Stored items:
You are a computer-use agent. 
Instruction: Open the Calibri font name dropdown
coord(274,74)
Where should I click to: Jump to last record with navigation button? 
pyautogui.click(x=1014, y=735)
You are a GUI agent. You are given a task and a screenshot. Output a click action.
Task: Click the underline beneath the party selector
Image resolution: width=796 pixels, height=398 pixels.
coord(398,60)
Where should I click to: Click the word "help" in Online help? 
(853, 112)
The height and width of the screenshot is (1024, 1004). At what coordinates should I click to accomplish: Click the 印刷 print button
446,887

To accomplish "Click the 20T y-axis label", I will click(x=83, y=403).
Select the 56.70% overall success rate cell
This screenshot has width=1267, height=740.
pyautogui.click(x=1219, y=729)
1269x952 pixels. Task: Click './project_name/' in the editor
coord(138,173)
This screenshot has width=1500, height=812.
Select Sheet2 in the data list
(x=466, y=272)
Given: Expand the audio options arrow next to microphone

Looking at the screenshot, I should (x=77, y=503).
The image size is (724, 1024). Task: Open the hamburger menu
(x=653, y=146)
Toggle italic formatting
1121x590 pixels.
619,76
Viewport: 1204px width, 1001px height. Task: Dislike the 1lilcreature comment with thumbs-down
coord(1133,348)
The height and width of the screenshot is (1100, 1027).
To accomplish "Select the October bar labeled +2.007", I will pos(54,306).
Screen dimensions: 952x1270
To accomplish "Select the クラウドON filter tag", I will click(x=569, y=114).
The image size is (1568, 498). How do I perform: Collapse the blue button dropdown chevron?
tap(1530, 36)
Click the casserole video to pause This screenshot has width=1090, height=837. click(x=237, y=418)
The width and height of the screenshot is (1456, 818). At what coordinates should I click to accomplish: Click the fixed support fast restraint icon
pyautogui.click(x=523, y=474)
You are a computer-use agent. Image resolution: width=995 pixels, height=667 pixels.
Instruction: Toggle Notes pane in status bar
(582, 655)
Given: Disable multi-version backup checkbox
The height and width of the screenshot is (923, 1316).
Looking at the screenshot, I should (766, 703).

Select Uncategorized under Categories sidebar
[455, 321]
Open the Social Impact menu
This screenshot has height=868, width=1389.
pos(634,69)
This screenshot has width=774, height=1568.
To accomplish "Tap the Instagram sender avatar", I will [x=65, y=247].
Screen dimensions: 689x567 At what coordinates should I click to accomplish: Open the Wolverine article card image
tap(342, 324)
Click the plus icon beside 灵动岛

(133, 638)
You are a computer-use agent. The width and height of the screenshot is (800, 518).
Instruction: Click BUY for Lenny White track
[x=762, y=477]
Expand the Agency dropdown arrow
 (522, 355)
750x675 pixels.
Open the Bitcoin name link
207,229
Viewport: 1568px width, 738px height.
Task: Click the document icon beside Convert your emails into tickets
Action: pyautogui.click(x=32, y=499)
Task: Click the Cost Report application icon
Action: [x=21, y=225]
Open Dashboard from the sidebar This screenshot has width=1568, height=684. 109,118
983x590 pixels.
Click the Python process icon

Description of the task: If the string "agent" appears in a line of the entries, report the line.

Written solution:
You are a computer-use agent. 
You are a GUI agent. You are given a task and a screenshot. Output a click action.
You are a computer-use agent. Image resolution: width=995 pixels, height=667 pixels.
You are a computer-use agent. The width and height of the screenshot is (800, 518).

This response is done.